The history of French wine, spans a period of at least 2600 years dating to the founding of Massalia in the 6th century BC by Phocaeans with the possibility that viticulture existed much earlier. The Romans did much to spread viticulture across the land they knew as Gaul, encouraging the planting of vines in areas that would become the well known wine regions of Bordeaux, Burgundy, Alsace, Champagne, Languedoc, Loire Valley and the Rhone.
Over the course of its history, the French wine industry would be influenced and driven by the commercial interests of the lucrative English market and Dutch traders.
Prior to the French Revolution, the Catholic Church was one of France's largest vineyard owners-wielding considerable influence in regions such as Champagne and Burgundy where the concept of ''terroir'' first took root. Aided by these external and internal influences, the French wine industry has been the pole bearer for the world wine industry for most of its history with many of its wines considered the benchmark for their particular style. The late 20th and early 21st century brought considerable change—earmarked by a changing global market and competition from other European wine regions such as Italy and Spain as well as emerging New World wine producers such as California, Australia and South America.〔Robinson, p. 281-283.〕
==Early history==

There is archaeological evidence to suggest that the Celts first cultivated the grape vine, ''Vitis vinifera'', in Gaul. Grape pips have been found throughout France, pre-dating Greek and Roman cultural influences, with some examples found near Lake Geneva being over 12,000 years old.〔H. Johnson ''Vintage: The Story of Wine'' pg 82-89 Simon and Schuster 1989 ISBN 0-671-68702-6〕 A major turning-point in the wine history of Gaul came with the founding of Massalia in the 6th century BC by Greek immigrants from Phocae in Asia Minor. By the 2nd century BC, Massalia (by then known as Massilia) came under Roman influence as a vital port on the trade route linking Rome to Roman settlements at Saguntum (near what is now modern Valencia in Spain).
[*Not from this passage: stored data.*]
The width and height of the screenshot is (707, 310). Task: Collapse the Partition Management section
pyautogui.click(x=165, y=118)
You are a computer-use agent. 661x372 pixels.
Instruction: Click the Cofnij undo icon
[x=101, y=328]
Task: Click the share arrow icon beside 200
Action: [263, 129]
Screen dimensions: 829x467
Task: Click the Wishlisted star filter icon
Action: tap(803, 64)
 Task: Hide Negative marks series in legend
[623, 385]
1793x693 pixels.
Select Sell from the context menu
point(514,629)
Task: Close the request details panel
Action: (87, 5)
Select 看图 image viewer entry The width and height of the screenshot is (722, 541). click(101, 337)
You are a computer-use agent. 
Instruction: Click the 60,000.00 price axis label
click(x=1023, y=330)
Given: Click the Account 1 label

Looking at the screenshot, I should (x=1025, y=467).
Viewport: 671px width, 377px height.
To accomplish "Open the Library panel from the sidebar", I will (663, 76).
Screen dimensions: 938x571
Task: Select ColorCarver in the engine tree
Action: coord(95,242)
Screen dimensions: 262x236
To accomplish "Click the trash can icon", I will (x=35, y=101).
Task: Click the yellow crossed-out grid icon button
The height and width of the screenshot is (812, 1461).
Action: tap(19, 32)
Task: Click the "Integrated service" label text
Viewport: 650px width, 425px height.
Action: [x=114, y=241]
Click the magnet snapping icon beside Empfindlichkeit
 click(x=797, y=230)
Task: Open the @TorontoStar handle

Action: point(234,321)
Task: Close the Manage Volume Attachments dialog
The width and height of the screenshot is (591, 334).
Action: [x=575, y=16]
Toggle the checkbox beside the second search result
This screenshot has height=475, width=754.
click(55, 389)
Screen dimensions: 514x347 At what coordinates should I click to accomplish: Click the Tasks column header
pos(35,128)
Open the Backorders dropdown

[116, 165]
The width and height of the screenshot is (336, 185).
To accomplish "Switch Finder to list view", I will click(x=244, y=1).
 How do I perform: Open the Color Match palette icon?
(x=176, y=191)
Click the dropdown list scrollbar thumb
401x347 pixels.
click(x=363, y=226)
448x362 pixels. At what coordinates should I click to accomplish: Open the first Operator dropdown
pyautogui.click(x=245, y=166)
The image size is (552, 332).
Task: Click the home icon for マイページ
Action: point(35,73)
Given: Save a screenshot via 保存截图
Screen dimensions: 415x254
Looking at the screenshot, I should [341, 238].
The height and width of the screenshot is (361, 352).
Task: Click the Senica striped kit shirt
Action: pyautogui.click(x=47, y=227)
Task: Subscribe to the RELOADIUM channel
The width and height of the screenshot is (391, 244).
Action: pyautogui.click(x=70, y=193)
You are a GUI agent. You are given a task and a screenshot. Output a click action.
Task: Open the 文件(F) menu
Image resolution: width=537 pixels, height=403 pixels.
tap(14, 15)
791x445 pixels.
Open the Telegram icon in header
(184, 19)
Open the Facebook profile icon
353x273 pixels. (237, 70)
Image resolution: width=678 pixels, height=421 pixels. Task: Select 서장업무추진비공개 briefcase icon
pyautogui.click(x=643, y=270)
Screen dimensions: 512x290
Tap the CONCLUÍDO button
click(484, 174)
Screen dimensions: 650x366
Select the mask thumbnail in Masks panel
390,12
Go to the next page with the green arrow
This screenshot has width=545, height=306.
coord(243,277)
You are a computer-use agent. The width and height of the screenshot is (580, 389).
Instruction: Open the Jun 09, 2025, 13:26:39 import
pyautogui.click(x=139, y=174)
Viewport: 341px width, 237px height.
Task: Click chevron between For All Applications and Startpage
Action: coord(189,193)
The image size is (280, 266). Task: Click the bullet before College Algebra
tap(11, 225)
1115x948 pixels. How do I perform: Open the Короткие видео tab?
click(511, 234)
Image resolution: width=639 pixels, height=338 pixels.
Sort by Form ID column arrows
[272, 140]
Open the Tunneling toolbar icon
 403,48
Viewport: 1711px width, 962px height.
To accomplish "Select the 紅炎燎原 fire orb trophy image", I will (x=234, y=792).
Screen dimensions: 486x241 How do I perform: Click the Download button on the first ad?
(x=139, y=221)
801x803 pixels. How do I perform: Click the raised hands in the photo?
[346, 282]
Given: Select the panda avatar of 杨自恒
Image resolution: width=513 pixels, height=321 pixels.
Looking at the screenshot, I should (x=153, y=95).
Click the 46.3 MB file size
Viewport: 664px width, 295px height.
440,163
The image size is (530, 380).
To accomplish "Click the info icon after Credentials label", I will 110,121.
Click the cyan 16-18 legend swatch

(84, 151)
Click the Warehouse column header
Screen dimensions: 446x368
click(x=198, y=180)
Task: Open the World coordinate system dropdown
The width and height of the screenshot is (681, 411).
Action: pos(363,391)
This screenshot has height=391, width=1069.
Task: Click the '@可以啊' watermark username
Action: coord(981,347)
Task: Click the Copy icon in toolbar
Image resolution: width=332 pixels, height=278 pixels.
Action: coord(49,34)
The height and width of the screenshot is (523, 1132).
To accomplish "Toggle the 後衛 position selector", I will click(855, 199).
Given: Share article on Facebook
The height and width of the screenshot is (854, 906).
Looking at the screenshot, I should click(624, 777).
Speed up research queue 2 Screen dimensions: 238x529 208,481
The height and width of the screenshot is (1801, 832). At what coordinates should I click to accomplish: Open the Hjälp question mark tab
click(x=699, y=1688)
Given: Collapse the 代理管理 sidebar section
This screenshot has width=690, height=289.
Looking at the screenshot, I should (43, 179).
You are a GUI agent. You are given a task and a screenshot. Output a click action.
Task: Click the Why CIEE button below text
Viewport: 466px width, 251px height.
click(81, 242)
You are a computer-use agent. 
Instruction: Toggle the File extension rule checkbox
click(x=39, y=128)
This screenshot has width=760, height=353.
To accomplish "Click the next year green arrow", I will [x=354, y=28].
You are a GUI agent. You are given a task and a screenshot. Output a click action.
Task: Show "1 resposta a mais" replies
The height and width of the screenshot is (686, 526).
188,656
Roman presence and influence in Massilia grew as the settlement came under attack from a succession of forces including the Ligurians, Allobroges and Arverni. Eventually the area became a Roman province first known as Provincia and later Gallia Narbonensis.〔
The early Greek settlers brought a distinctly Mediterranean outlook to viticulture in Gaul. To their understanding, vines grew best in the same climate and area that would support olive and fig trees, therefore most of the early vineyard planting was in the warm, Mediterranean coastal areas. In 7 BC, the Greek geographer Strabo noted that the areas around Massilia and Narbo could produce the same fruits as Italy but the rest of Gaul further north could not support the olive, fig or vine.〔Strabo, ''Geography'' 4.2.1.〕 Under Roman rule, in the century and a half BC, the majority of the wine consumed in the area was required by law to be Italian in origin,〔(Encyclopaedia Romana: Wine and Rome ).〕 as the distribution of fragments of wine amphorae found throughout Gaul after about 100 BC, especially along the coasts and rivers, suggests: some of the earliest amphorae, from the 2nd century BC, bear Iberian shipper's marks, indicating that distribution of wine predated conquest.〔("Documentary Amphorae", ''Athena Review'' 1.4. )〕 It wasn't till the first century AD that there was record of Gaul's wine being of any note or renown. In his ''Natural History'' (book xiv), Pliny the Elder noted that in the region near Vienna (modern day Vienne in the Rhone wine region), the Allobroges produced a resinated wine that was held in esteem and commanded a high market price.〔
It was also during the late first century BC/early first century AD that viticulture started to spread to other areas of Gaul — beyond areas where the olive and fig would grow, where a suitable variety was found to be the ''biturica'', the ancestor of cabernet varieties.〔 The high demand for wine and the cost of transport from Rome or Massilia were likely motivators for this spread. Archaeological evidence dating to the reign of Augustus suggests that large numbers of amphorae were being produced near Bézier in the Narbonensis and in the Gaillac region of Southwest France. In both these areas, the presence of the evergreen holm oak, ''Quercus ilex'', which also grows in the familiar Mediterranean climate served as a benchmark indicating an area where the climate was warm enough to ensure a reliable harvest each year.〔
Expansion continued into the third century AD, pushing the borders of viticulture beyond the areas of the holm oak to places such as Bordeaux in Aquitania and Burgundy, where the more marginal climate included wet, cold summers that might not produce a harvest each year. But even with the risk of an occasional lost harvest, the continuing demand for wine among the Roman and native inhabitants of Gaul made the proposition of viticulture a lucrative endeavor. By the 6th century AD, vines were planted throughout Gaul including the Loire Valley, the Île-de-France (Paris Basin) which included the areas of modern-day Champagne, as well as Brittany.〔
The decline of the Roman Empire brought sweeping changes to Gaul, as the region was invaded by Germanic tribes from the north including the Visigoths, Burgundians and the Franks, none of whom were familiar with wine. The invaders set up kingdoms in Aquitaine, Burgundy and Île-de-France. By the time that Charlemagne established his kingdom in the late 8th century, power in France was polarised between south and north: unlike the Mediterranean south, where grapes were easy to cultivate and wine was plentiful, the more viticulturally challenged regions of the north saw wine as a luxury item and a symbol of status. The influence of the Christian Church (which had been largely permeated throughout the region since the 6th century) also enhanced the image of wine in France as it became an integral part of the sacrament of the Eucharist,〔 though the discovery of a second-third century silver wine dipper as part of temple votive deposit at Pont-de-Leyris〔(Metropolitan Museum of Art, acc. no. 47.100.29 )〕 reminds us that wine was an integral part of pagan rites as well.